En un ajuste de cuentas


Esa muela lo tenía a mal traer a Ignacio, así q fue raudo a la guardia odontológica. Como siempre, de dos ascensores solo funcionaba uno. Después de hacer la cola, finalmente quedó sólo para tomar el siguiente ascensor. Dejó salir a todas las personas y entró, apretó el botón para que se cerraran las puertas y cuando fue a marcar el piso de emergencias, la puerta se volvió a abrir. La autora de la nueva apertura era Micaela. Ay, ay, ay…. Nada menos que Micaela.
Cinco años atrás la relación entre ellos había finalizado pésima en el registro civil mismo. Cuando Micaela estaba llegando al registro, él ya estaba volando a Islandia. Obviamente que fue un escándalo. Ni la familia ni los amigos de Ignacio conocían ni imaginaban este abrupto cambio de planes, provocando en principio dudas sobre su paradero. Incluso hubo denuncia a la policía por su desaparición, búsqueda por las redes sociales y por los medios, hasta que dos días después llamó a su madre para avisar que estaba bien y que ya iba a volver pero que no se iba a casar, que por favor le pidiera perdón a Micaela en su nombre.
“Como siempre, escudándose tras su madre”, pensó Micaela entre sollozos y furia, mientras juntaba sus cosas para irse del departamento que compartían. Algunas de las que no se llevaba, que claramente eran de Ignacio, amanecieron destruidas. Sobre todos sus preferidas: las 3 Stratocaster, su equipo de música, toda la colección de vinilos. Y los libros, arrojados al contenedor de reciclable. No, Micaela no tomo a bien sobre todo el que Ignacio nunca haya vuelto a dar la cara. Se esfumó en el aire. Se cansó de llamarlo, de enviarle mails, mensajes en el celular, solo preguntándole qué pasó, por qué. Pero Ignacio escapó siempre.
Allí estaban estas dos almas rotas juntas en el ascensor. Ignacio sintió que se le aflojan las piernas y solo atinó a murmurar un: - Uh, hola…, mientras bajaba la vista.
Micaela lo miró con pena y lo notó avejentado, una barba desprolija, surcos alrededor de los ojos y el pelo revuelto, como siempre, pero ya entrecano. En cambio ella se veía tan fresca, exactamente como cinco años atrás. O más linda.

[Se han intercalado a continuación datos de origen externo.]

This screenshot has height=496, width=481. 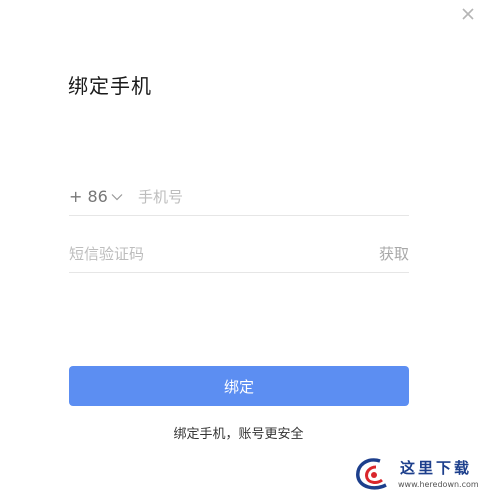 What do you see at coordinates (239, 386) in the screenshot?
I see `bind-button: 绑定` at bounding box center [239, 386].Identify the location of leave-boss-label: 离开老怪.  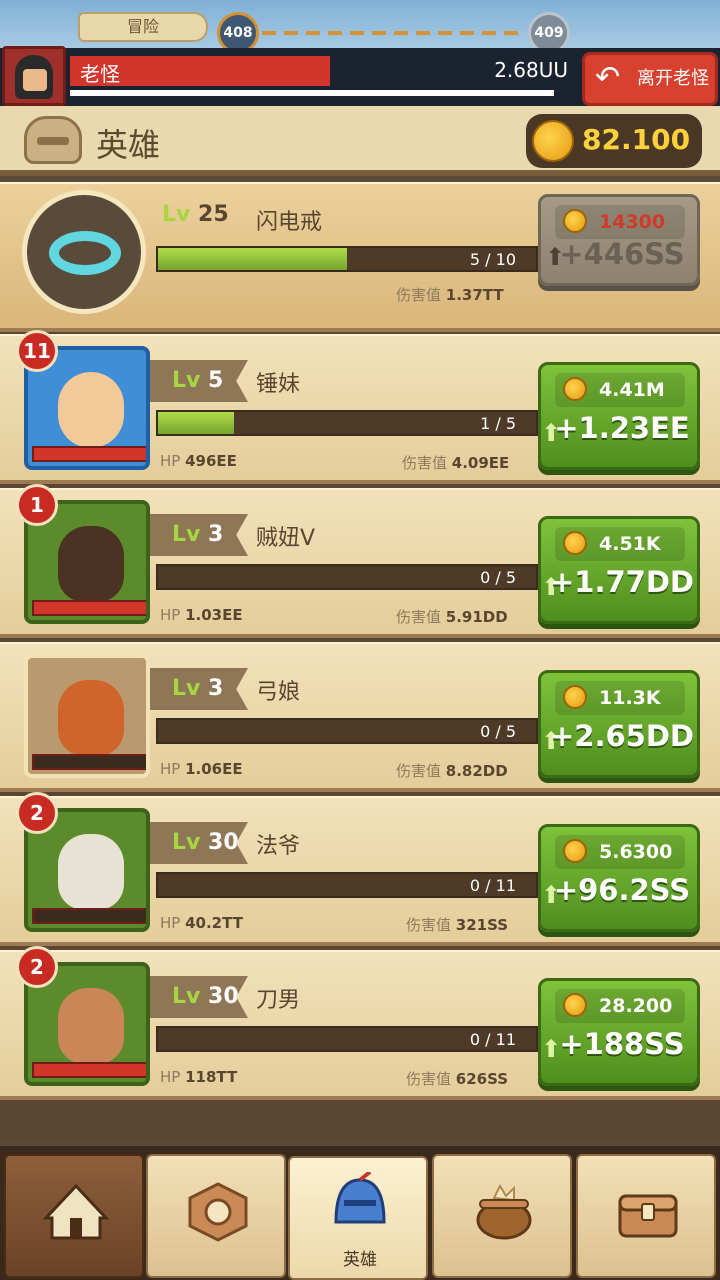
(673, 78).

Micaela agitó sensualmente su melena, mientras apretaba el botón de Stop y el ascensor quedó trabado. Giró sobre sí misma y comenzó a mirarlo fijamente.
- ¿Por qué así, Ignacio? ¿Por qué?
- ¿Qué hiciste? ¿Por qué lo parás? ¿Ahora tenemos que hablar?... No sé, vivo arrepintiéndome cada día de mi vida pero es lo único que me salió hacer y después no pude enfrentarte, ya me conocés. Sé que fui un grandísimo boludo. Pero por favor, destrabá el ascensor, sabes que esto no me gusta. Lo del encierro, digo.
- Y por qué debiera tener piedad con vos? ¿Acaso pensaste un poquito en mí cuando decidiste patear todo en un tris, sin explicación alguna?
- Abrí, Mica, te lo pido por favor. Sigamos afuera, tomemos un café, lo que quieras pero abrí por favor.
- ¿Mica? Ja, mirá vos como apelas al diminutivo
- De repente me sentí ahogado, eso pasó. La vida en pareja me estaba haciendo sentir encerrado y después no pude parar toda la bola de nieve del casamiento. Y… yo quise… ¡Abrí, por el amor de Dios!!

El ascensor lentamente pareció cobrar impulso pero luego de un corcoveo, volvió a detenerse. Ignacio se recordó en los días previos al casamiento, esa falta de aire, esa necesidad de escape. Todo parecía regresar. Los oídos comenzaron a zumbarle, mientras iba cayendo de rodillas en un gesto de perdón e imploración. La respiración parecía entrecortársele, a la vez que gemía y se ubicaba en posición fetal.
Nunca notó cuando el ascensor comenzó a subir, ni cuando se abrió la puerta para dar paso a la salida de Micaela.
Los técnicos del service lo llamaron desde planta baja, para cerciorarse que todo estuviera bien. Nadie imaginó en la clínica que esos 10 minutos de desperfecto en el ascensor podrían devolverle un único ocupante muerto y, como arrojada sobre su cuerpo, una invitación de casamiento.